I am currently the primary writer at Workday Minnesota. Ideally I would like to see working people exploring and gathering knowledge, putting ideas together and seeing patterns. I love nurturing and supporting that curiosity, seeing what comes out of it. I am still an organizer. I want to organize people to see truth and knowledge. We need more stories about us.

In order to be attentive to the story, you have to be aware of the best platform to use to make it accessible to the people you want to reach. Is it a video? A podcast series? A six-month investigative project? What is the best way to share the experience? For many people, it is a traumatic experience that needs to get out, but they are not used to writing. Maybe producing an audio podcast is best for them. We want to elevate those who don’t end up being the celebrity organizers.

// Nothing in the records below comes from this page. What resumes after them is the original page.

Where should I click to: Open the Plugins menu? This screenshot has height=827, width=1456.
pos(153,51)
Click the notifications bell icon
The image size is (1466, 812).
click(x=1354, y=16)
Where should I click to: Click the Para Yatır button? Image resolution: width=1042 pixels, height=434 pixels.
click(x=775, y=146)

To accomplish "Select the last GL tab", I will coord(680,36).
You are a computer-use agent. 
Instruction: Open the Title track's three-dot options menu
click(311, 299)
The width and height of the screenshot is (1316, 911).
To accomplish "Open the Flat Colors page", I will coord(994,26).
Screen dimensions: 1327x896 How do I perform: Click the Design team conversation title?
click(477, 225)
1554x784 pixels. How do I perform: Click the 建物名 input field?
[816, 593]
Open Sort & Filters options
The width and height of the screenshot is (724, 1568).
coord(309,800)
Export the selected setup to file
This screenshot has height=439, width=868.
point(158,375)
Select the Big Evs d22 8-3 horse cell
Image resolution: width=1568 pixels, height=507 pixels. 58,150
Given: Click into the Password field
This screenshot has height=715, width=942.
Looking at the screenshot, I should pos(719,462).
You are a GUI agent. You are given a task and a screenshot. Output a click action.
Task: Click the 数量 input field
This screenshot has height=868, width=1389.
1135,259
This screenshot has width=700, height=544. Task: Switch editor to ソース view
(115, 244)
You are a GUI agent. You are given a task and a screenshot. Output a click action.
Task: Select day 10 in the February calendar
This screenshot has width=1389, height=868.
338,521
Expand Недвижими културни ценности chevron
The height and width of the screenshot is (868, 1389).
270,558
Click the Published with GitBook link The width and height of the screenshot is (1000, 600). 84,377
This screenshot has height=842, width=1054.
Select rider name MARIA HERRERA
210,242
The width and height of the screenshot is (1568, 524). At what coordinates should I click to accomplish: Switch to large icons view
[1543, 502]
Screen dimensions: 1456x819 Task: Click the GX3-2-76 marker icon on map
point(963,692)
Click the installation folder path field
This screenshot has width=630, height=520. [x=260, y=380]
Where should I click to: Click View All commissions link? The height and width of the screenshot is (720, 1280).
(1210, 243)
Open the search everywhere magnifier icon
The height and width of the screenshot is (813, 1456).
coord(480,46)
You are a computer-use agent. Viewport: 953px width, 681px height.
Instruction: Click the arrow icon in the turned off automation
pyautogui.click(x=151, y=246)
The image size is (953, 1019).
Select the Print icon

That is why I am launching this project, with a friend, to help people produce podcasts. I miss doing my own, but I don’t have time for it. I train people how to use the equipment. It’s fun.

It’s folks on the ground, doing all the work, learning all the lessons, that people should hear from. I spent many years feeling like I was failing. I now have a strong voice. I want to help other people who are similarly compelled, find theirs.